October 6, 2011
Motherhood Woes 6
Motherhood is such a lonely journey, especially when there are dark days. I have been having such a rough week with Catherine and I feel like I have no one to vent to or get advice from. It doesn’t help that I have been sick; and I am pretty sure that prednisone makes me even more cranky but that doesn’t make me feel any less guilty or sad when I lose my patience with her. By the time evening rolls around I feel like a complete failure and that anyone else could do a better job than me.
Motherhood is so hard and most of us tend to keep our mouths shut tight when it comes to the tough stuff and the feelings we have on those bad days. I wish we shared more with each other. Actually, I wish I knew more seasoned mothers that could give me some insight or a pat on the back. I feel like I know plenty of women with children but yet why do I feel so alone on this journey?
Today, when Catherine is in school for 5 hours, I feel grateful for the break away from parenting for just a few hours. But then that leaves me scared to death of facing next year when we plan on homeschooling her. How will I get those needed breaks on difficult days? Why do I feel like I need a break? Isn’t it wrong to feel like we need breaks from our children? THE GUILT of motherhood is horrible. The loneliness is sometimes painful. Motherhood is not for the faint of heart for sure.
Here’s hoping that tomorrow is a better day.



Oct 07, 2011 @ 07:26:52
I am so sorry you are going through this. I wish I could help. But I am not your seasoned mom. Sorry! I am a seasoned fur kid mom. I am a phone call away if you need me. Love Lisa
Oct 07, 2011 @ 08:11:49
You can always ALWAYS call me. I understand where you are coming from. Love ya!
Oct 07, 2011 @ 10:35:48
I know exactly how you feel. Not seasoned, but I’m definately here for venting. I am lucky to have a great group of very honest and transparent Christian mom’s in a local church group on Thursday mornings. Childcare is provided, and for two hours we can share ideas as we work through a parenting or marriage book. Maybe there’s something simar around there? There are also some great homeschool devotional emails out there, although I share your fears of 24/7 with my child! I am so glad at naptime and bedtime each day and my two days in the office feel like a vacation some weeks!
Oct 07, 2011 @ 13:40:52
I definitely need a break from my kids, I love them to bits but I can’t do 24/7 without getting cross and frustrated, and it’s not fair on them. I go out to work and my kids go out to school, I really don’t think I could homeschool. Is it definitely the only option for you?
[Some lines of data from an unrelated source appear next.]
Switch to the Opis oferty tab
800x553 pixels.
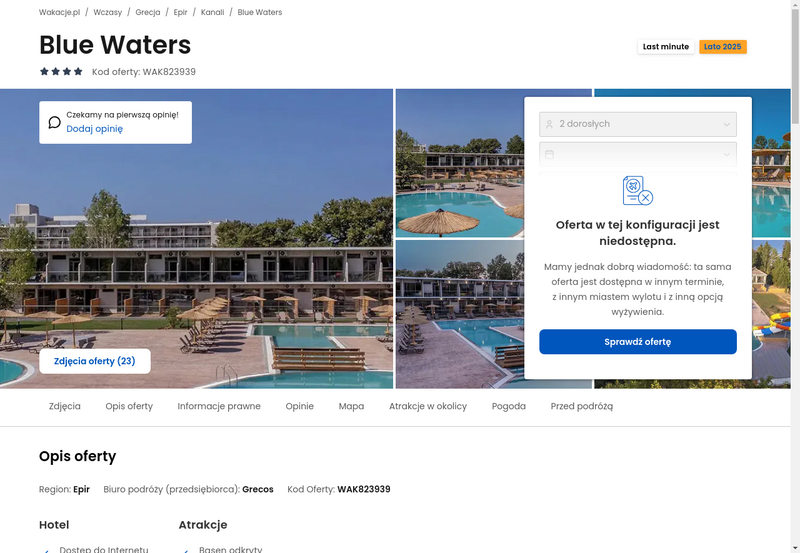coord(129,406)

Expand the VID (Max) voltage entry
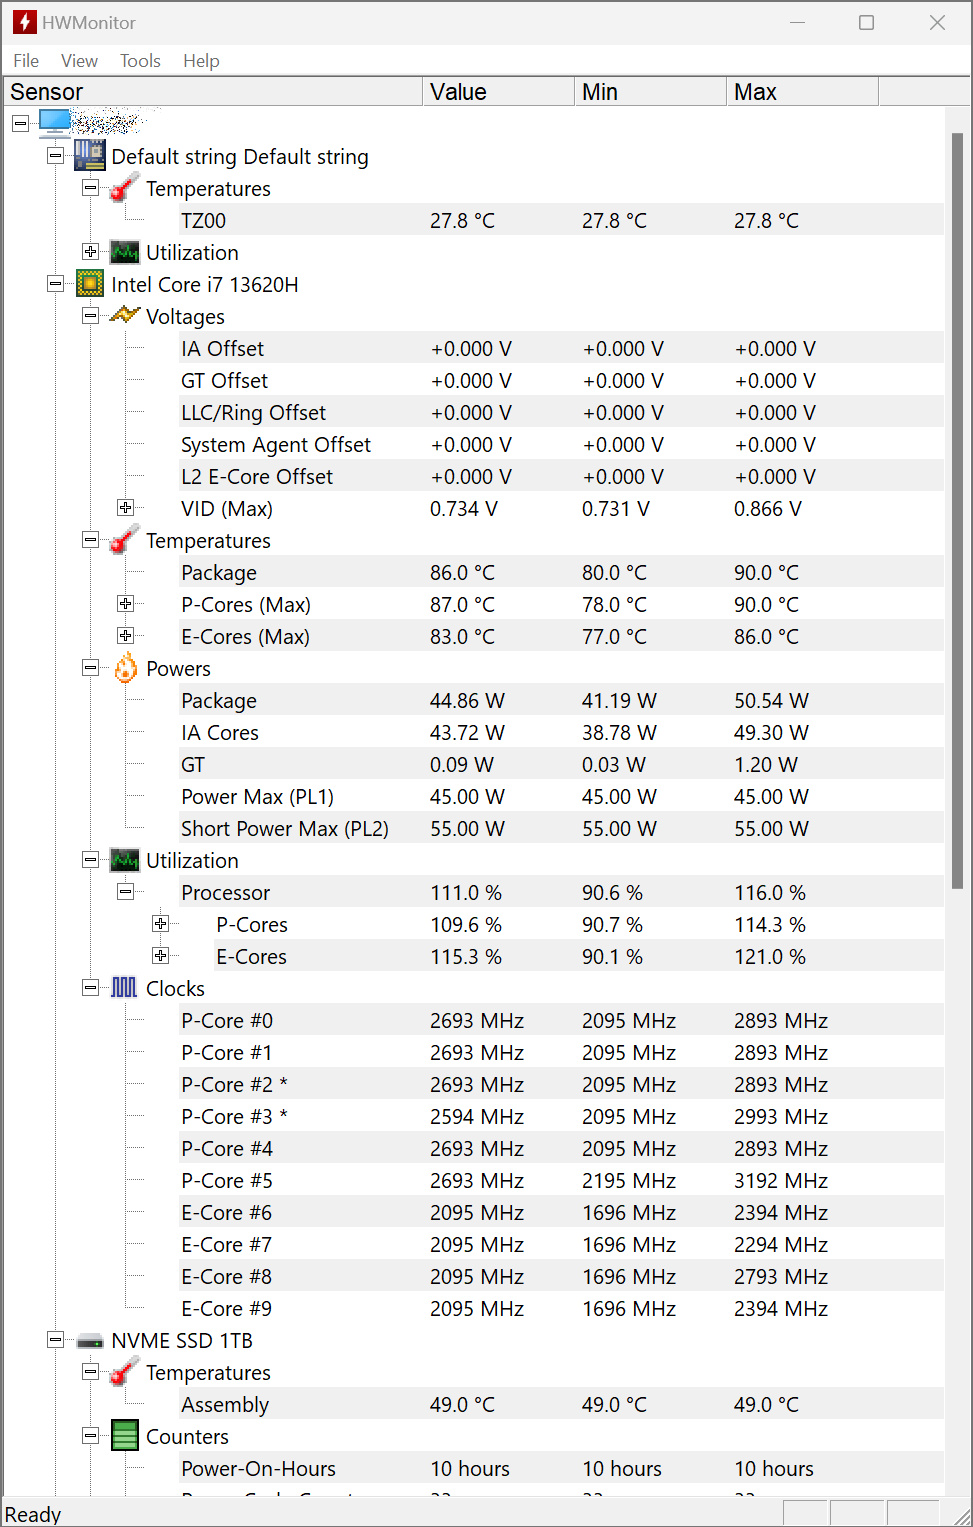tap(125, 508)
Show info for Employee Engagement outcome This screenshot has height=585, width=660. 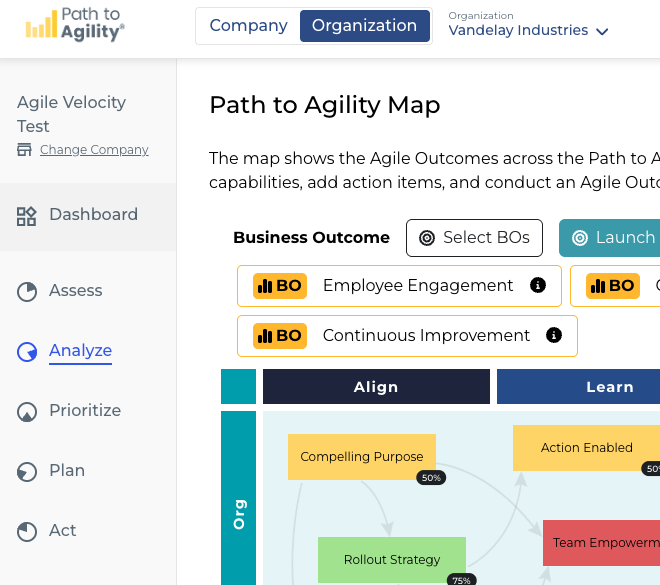pyautogui.click(x=538, y=286)
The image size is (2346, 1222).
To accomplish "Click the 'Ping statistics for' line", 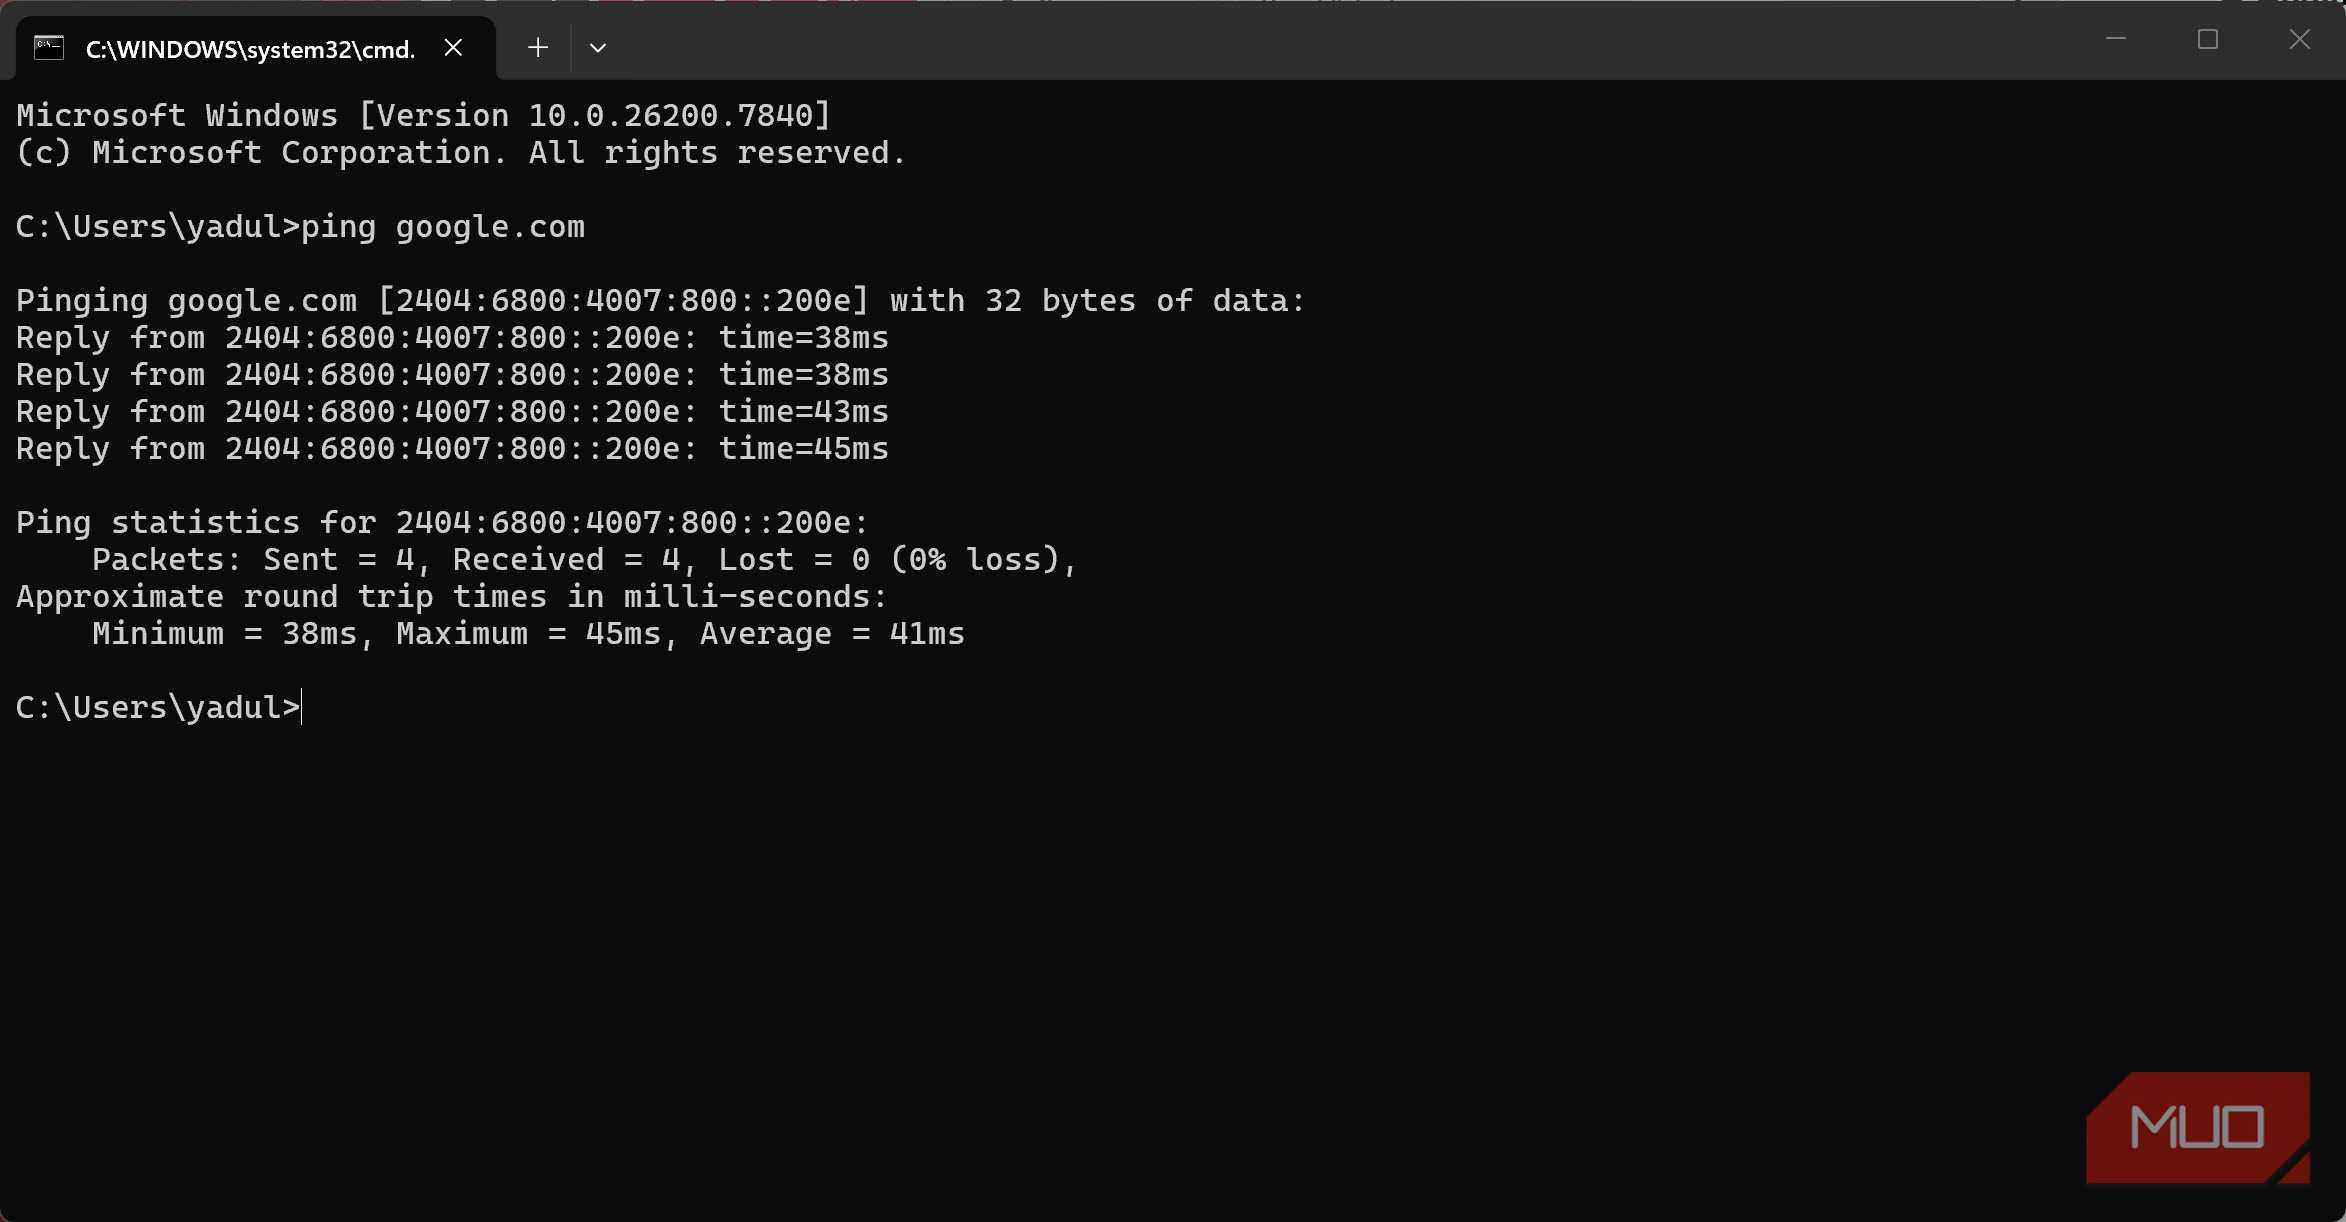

I know there are lots of very happy homeschooling families, but if I’m honest, I think there are a lot of mums who are very happy when the kids are at school and they have a moment to themselves. It might not be the done thing to say it outloud, but I am sure that I’m not the only one!
If homeschooling is definitely the way forward, is it possible to schedule extracurricular activities that might give you a break?
Oct 10, 2011 @ 19:31:46
Call me if you need me. Hugs.
Oct 17, 2011 @ 10:07:46
One of the things that made a huge difference for me was picking one day a week and leaving the house to go to the library to make out the next weeks lesson plans. It removes you from the house and the child and gives you the quiet to plan effectively. And if you sit there a few extra minutes…more power to you! (Starbucks or other such places work also….had have wifi.)